Nothing outside the range below should be printed. Output exactly the lines from the line with "has height=414, width=578." to the line with "Given: Open Generate", both included.

Input data Block Start

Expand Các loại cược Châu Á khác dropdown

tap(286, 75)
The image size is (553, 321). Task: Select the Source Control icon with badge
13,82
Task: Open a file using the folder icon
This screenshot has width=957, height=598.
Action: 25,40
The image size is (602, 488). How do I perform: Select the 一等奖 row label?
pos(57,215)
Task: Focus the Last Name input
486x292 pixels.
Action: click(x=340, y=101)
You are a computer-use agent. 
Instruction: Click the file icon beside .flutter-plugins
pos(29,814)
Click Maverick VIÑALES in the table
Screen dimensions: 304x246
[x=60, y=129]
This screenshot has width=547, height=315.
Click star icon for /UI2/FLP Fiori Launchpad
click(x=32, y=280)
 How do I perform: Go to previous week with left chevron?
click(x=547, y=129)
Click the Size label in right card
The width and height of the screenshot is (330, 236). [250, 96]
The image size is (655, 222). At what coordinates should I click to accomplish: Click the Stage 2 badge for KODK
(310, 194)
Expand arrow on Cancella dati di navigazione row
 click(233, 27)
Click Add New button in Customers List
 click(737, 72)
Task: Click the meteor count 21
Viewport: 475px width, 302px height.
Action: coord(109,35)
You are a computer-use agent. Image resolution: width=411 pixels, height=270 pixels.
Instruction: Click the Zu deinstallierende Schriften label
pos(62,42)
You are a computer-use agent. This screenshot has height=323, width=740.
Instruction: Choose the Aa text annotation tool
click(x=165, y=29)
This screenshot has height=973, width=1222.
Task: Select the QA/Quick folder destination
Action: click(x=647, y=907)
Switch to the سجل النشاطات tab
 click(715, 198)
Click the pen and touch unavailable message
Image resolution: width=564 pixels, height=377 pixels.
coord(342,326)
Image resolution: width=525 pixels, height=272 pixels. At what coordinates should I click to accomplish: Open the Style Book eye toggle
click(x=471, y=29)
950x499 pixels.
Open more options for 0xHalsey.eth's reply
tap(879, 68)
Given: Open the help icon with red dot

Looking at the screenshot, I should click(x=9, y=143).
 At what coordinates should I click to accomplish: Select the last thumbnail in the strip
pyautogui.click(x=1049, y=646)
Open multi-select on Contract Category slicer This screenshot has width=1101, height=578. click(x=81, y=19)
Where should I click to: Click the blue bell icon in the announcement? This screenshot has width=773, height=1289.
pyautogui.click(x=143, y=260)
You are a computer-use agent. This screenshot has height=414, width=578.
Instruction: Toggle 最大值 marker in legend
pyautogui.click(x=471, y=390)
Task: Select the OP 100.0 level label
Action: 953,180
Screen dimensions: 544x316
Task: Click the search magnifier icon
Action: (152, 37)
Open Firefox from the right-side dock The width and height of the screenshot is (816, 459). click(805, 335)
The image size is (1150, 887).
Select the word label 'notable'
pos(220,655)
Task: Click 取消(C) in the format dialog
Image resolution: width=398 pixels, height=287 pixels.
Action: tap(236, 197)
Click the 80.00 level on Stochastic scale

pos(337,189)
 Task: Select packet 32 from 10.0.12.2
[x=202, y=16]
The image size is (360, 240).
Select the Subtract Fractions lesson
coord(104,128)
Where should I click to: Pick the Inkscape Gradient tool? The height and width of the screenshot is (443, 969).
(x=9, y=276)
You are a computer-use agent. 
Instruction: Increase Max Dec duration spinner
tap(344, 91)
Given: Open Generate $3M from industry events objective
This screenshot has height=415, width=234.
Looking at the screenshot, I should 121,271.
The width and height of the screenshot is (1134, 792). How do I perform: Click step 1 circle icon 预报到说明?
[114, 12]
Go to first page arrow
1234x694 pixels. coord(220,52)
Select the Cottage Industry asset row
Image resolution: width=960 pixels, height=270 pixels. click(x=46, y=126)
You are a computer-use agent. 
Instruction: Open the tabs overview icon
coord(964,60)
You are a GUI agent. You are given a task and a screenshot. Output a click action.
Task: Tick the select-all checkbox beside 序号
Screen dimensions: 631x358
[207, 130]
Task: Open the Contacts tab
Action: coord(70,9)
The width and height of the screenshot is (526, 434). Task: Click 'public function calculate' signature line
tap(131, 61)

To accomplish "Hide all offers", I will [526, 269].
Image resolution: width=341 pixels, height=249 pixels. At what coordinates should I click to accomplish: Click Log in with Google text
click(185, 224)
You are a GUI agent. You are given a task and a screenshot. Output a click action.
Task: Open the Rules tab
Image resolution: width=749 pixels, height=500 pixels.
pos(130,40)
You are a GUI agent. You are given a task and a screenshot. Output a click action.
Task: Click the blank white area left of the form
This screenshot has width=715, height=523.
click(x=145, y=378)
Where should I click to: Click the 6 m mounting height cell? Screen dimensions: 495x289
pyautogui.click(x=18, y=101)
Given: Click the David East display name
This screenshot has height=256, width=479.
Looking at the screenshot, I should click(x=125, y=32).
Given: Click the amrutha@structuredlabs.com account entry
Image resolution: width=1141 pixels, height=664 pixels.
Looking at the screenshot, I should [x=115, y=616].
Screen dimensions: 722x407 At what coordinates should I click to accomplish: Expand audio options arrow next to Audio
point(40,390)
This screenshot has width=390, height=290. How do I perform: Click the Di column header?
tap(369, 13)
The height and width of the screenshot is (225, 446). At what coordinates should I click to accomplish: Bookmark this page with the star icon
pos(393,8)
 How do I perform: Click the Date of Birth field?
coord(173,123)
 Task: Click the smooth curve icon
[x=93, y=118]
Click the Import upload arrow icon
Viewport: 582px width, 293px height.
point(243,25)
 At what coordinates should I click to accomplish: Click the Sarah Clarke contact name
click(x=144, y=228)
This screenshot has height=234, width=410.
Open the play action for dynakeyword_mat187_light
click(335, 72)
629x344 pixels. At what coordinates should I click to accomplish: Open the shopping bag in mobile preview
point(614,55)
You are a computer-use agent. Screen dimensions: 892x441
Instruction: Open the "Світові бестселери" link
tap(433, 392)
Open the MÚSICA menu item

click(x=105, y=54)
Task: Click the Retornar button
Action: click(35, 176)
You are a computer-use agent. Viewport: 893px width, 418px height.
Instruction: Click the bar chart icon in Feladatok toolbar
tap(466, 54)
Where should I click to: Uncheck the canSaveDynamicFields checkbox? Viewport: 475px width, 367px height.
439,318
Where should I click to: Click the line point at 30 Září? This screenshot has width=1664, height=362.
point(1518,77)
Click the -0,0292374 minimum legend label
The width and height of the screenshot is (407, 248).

Input data Block End

▶ **Result for this exercise**
You are a computer-use agent. This screenshot has height=414, width=578.
Instruction: Toggle 最大值 marker in legend
pyautogui.click(x=471, y=390)
Task: Select the OP 100.0 level label
Action: 953,180
Screen dimensions: 544x316
Task: Click the search magnifier icon
Action: (152, 37)
Open Firefox from the right-side dock The width and height of the screenshot is (816, 459). click(805, 335)
The image size is (1150, 887).
Select the word label 'notable'
pos(220,655)
Task: Click 取消(C) in the format dialog
Image resolution: width=398 pixels, height=287 pixels.
Action: tap(236, 197)
Click the 80.00 level on Stochastic scale

pos(337,189)
 Task: Select packet 32 from 10.0.12.2
[x=202, y=16]
The image size is (360, 240).
Select the Subtract Fractions lesson
coord(104,128)
Where should I click to: Pick the Inkscape Gradient tool? The height and width of the screenshot is (443, 969).
(x=9, y=276)
You are a computer-use agent. 
Instruction: Increase Max Dec duration spinner
tap(344, 91)
Given: Open Generate $3M from industry events objective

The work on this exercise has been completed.